Like most things, nostalgia art does serve a purpose in society; it is a good medium to explore new ideas, such as time travel movies and docudramas. I believe, however, that nostalgia culture should not permeate so deeply that it influences modern fashion or music, which are cultural expressions characterized by risk. Some may wonder why film does not fall into this category. It is difficult to dissect film as a whole, but it is apt to say that any film classified as a remake or as a resurgence of a popular film franchise serves only to turn profits off of the nostalgia for great original works, such as the Star Wars or Indiana Jones franchises. Currently, many large corporations such as Disney and Illumination Studios have stopped experimenting and creating unique pieces of work, and instead repeat the same concepts over and over because it is easy and a reliable way to guarantee money for the company. There is no medium for passion projects or artistic expression in film because it will not guarantee profit.

Similarly, the same can be said for music. Most popular music is recycled or mimicking an older generation. Pop music of the modern 2010’s and even 2020’s is indicative of a loss of independent voice or iconic features. Whenever a popular artist releases a new song or album, it is played into oblivion to guarantee it will sell, regardless of the song’s merits. This is why popular music is slowly becoming abandoned for other genres such as Alternative or Indie, because this alternative music represents the last strongholds of creative expression. The problem with popular artists such as Taylor Swift adopting these trends in music is that Alternative music no longer becomes as easily accessible for less popular artists, it instead becomes an increasingly insular market that will be exhausted by the mainstream until it is indicative of nothing more than repetitiveness and profiteering. 

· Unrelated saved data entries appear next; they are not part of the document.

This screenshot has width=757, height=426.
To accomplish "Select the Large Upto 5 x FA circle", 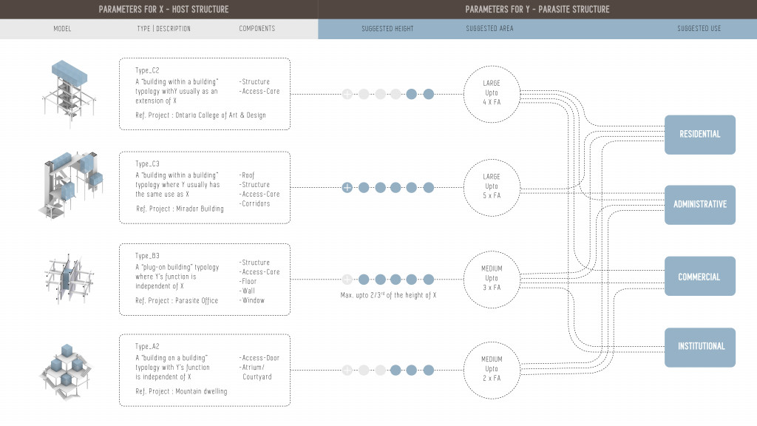I will [492, 186].
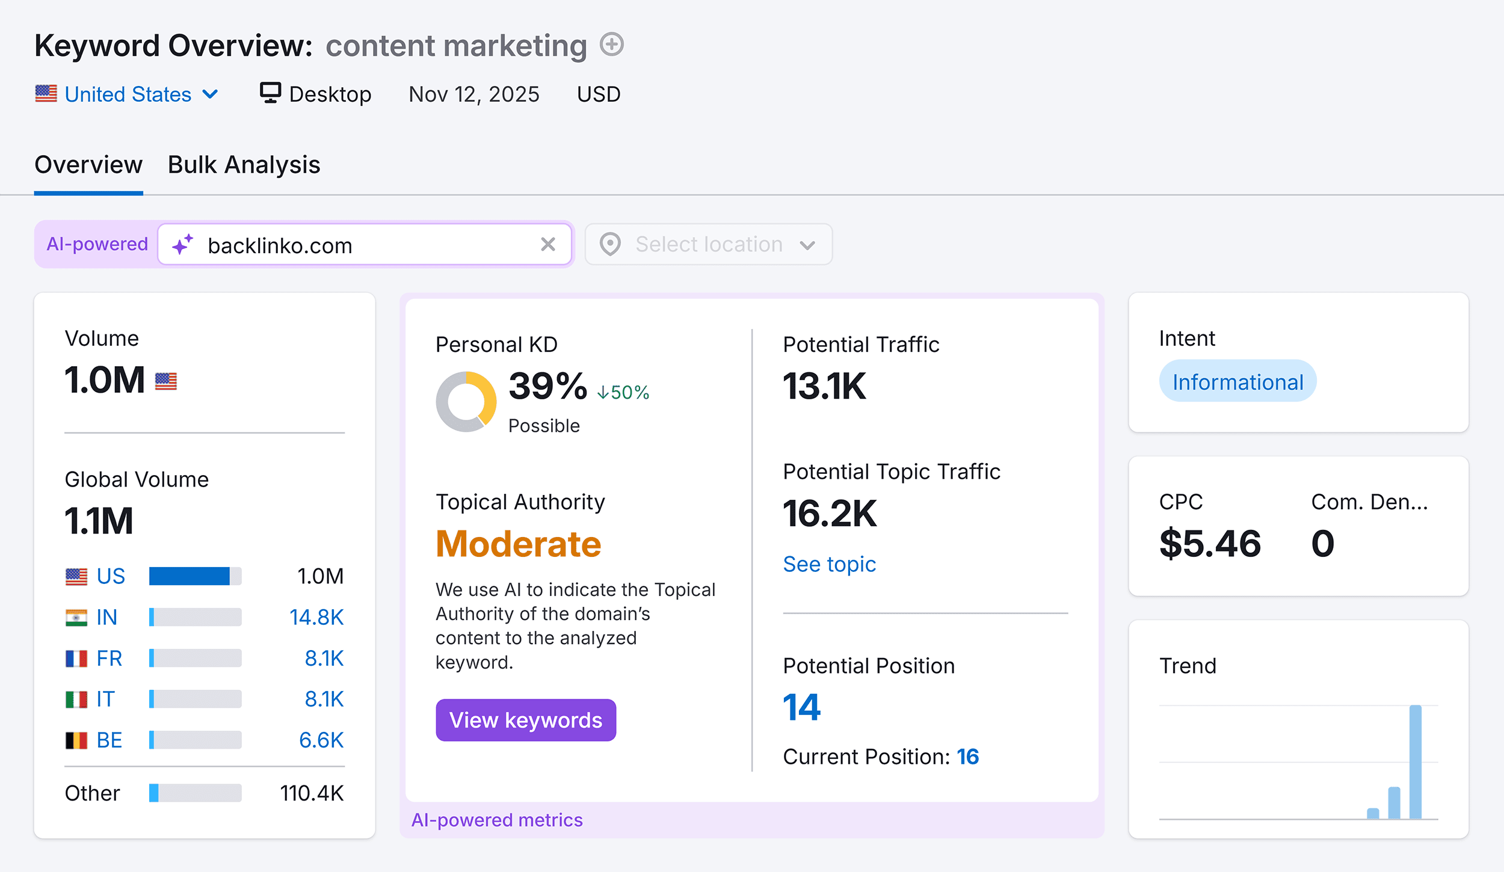The image size is (1504, 872).
Task: Click the US flag beside United States
Action: (47, 93)
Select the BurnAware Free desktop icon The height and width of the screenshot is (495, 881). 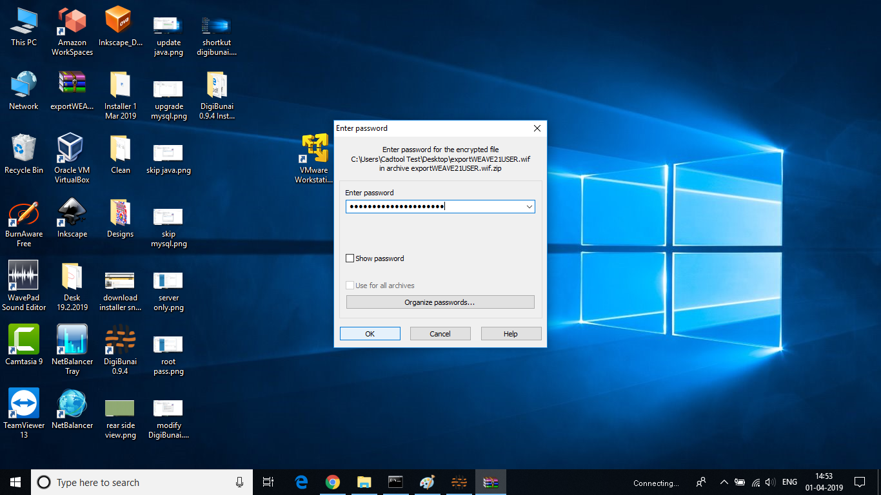point(24,213)
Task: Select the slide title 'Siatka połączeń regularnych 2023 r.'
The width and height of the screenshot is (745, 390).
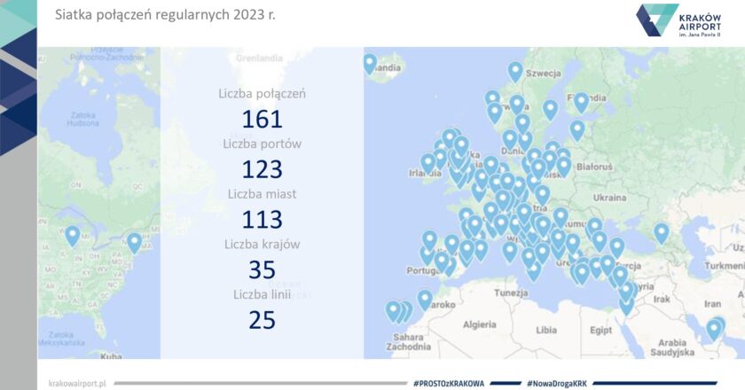Action: tap(166, 15)
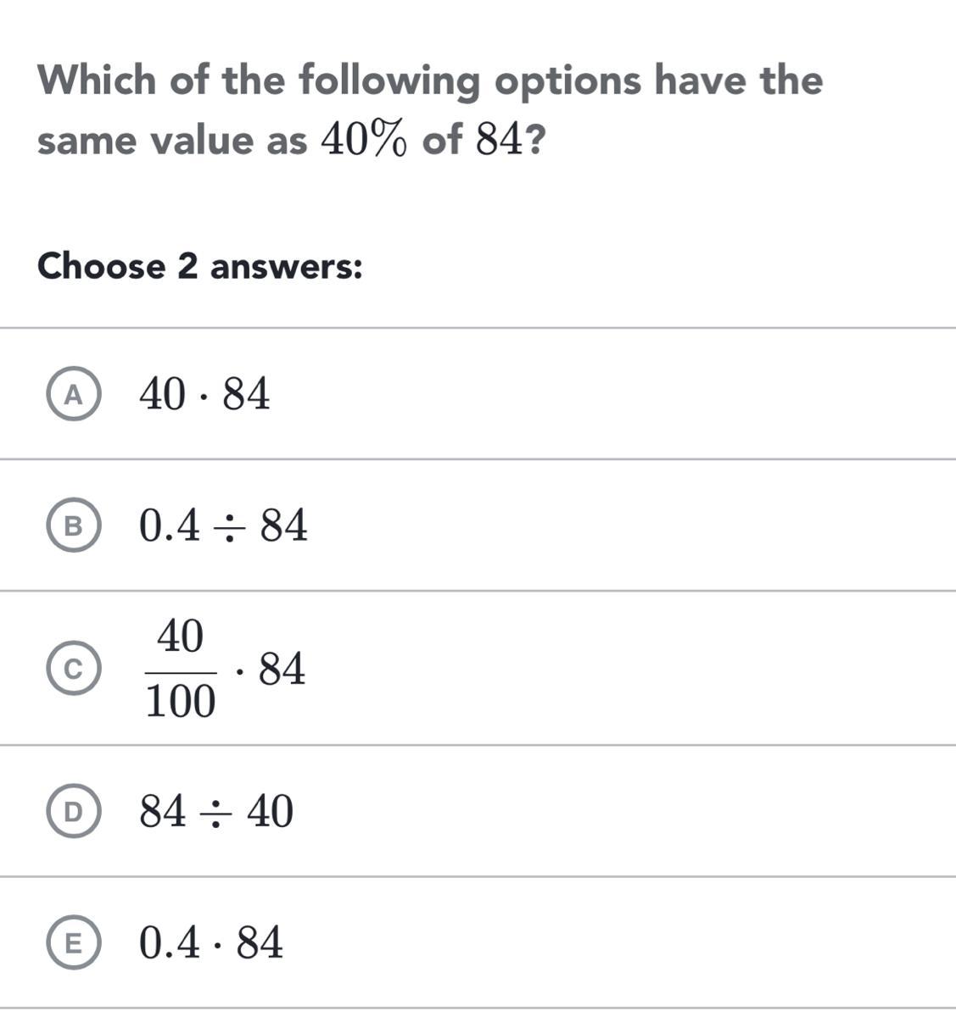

In fashion, one of the main characteristics of our generation’s womens fashion is “vintage” or thrifted looks. This reflects the economic recession and money insecurity similar to the 1930’s when it was popular to sew one’s own garments from household items. The main difference is that while that was looked at as shameful, it is now glorified. My grandmother was frequently bullied as a child for wearing clothing that was made from feed sacks or calico. Now, it is considered stylish to repurpose or sew your own clothing. This is due to the favor of originality on a lower scale to the point where it is the job of the individual, not the society to foster something new or aesthetically pleasing to themselves. This explains the loss of customers to many brick and mortar stores as well as the expansion in online enterprises. Most people who go to old standbys such as Macy’s or Kohl’s are feeling themselves more and more ostracized by the lack of creativity and the regurgitation of the same fashion trends. 

All of these things lead me to believe that nostalgia and remaking of popular trends is indeed a sign of societal decline because it exemplifies laziness and complacency. The 1950’s were associated with Americana because Americana was a celebration of individualistic attitudes and principles of working hard to achieve a goal. While it is dangerous when society is no longer reminded of this attitude, there is even more danger when it merely circles around it in hopes that something new will emerge. Risk-taking is a symptom of creativity and should have a viable platform to be expressed. We as a society should be more open to different things because by doing so we allow creation to make America great. 

We should strive to make America great with values that are uniquely ours and principles that allow capitalism to flourish, but we should do so in a way that is unique to the new generation and includes methods that have made Americans advantageous as a world superpower. It is the job of the American society not to become complacent or collapse in on itself because it is the duty of the people within our country to expect exceptionality from their culture.